▶ **WHAT TO DO**:
Of the entries that follow, how many lines hold the string "will"? Write the number and nothing more.

++++ DATA FOR ANALYSIS ++++

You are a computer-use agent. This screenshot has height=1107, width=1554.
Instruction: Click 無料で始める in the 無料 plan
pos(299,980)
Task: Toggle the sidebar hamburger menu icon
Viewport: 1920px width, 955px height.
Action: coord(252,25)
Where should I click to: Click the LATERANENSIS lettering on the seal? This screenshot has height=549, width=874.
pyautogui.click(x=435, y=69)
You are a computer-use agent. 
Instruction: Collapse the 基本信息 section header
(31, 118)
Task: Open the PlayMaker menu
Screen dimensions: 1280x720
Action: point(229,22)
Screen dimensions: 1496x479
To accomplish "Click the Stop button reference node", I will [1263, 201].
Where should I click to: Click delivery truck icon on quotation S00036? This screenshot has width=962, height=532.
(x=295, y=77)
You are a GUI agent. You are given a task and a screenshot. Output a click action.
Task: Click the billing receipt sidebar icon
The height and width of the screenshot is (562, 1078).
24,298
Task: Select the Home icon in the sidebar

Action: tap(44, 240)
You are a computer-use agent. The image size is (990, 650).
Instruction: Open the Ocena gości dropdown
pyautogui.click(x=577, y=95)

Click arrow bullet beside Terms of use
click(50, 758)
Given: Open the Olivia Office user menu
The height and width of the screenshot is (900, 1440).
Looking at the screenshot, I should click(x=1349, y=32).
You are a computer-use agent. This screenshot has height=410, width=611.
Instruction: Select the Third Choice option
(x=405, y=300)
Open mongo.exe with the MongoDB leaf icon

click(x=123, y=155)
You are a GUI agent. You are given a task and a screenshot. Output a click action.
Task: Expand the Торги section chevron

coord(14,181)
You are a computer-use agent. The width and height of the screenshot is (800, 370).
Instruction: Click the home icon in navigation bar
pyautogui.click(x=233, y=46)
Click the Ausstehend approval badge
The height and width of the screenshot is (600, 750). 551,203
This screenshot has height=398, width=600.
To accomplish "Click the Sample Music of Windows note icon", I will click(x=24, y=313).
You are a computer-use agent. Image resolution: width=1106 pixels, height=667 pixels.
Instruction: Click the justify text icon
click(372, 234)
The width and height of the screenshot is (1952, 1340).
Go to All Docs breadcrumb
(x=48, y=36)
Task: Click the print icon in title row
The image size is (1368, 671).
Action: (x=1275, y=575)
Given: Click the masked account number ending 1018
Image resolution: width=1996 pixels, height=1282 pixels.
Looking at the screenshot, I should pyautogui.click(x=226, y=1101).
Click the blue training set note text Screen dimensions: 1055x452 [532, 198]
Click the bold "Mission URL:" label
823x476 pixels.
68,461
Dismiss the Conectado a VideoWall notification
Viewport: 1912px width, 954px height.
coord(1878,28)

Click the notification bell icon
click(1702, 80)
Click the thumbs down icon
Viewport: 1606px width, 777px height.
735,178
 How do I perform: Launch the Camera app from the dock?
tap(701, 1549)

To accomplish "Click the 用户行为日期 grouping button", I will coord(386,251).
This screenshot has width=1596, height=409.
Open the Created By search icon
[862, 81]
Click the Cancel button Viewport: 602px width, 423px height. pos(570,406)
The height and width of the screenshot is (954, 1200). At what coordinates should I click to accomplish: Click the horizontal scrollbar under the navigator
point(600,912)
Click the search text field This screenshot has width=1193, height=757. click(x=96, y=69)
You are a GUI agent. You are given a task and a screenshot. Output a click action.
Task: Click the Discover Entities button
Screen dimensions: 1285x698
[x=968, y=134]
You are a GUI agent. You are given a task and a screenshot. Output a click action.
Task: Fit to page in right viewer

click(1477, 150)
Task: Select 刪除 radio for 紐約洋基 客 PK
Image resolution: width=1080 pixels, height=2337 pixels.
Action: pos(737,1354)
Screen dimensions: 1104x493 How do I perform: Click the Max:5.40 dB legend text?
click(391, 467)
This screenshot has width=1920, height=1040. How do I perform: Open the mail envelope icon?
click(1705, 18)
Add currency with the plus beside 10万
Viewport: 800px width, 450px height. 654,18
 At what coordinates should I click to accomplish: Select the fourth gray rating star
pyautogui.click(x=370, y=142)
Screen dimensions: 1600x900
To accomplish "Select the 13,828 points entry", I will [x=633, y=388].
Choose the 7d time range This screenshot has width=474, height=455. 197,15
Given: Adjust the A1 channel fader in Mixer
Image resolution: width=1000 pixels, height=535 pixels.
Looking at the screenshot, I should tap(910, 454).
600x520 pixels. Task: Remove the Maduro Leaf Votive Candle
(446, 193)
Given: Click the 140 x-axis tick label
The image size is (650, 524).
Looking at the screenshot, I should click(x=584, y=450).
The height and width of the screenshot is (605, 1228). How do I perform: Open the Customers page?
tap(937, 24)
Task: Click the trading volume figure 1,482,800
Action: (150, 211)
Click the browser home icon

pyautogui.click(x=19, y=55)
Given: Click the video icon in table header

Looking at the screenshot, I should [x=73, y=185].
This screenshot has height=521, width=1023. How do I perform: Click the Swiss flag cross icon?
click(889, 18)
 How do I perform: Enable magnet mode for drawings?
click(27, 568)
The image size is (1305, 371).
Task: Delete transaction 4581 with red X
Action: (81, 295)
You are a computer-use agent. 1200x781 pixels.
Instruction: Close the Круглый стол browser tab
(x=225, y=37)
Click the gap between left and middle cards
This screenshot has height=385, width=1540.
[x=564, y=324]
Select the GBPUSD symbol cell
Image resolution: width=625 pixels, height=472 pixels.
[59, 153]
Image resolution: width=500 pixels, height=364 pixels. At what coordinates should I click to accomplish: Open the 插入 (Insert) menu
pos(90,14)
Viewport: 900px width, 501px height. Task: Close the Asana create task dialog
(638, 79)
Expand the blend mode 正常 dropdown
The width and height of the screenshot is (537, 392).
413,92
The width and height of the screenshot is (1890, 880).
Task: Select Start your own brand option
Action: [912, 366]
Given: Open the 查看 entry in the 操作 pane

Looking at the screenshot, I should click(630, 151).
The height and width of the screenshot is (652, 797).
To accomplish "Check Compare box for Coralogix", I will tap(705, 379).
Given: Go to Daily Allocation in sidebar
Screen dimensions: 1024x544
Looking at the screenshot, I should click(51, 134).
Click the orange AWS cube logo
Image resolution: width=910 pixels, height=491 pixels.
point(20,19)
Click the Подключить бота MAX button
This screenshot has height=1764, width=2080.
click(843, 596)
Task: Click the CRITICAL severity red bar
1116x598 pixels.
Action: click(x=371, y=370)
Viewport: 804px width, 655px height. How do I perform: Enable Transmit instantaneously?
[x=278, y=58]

++++

▶ **PROBLEM SOLUTION**:
5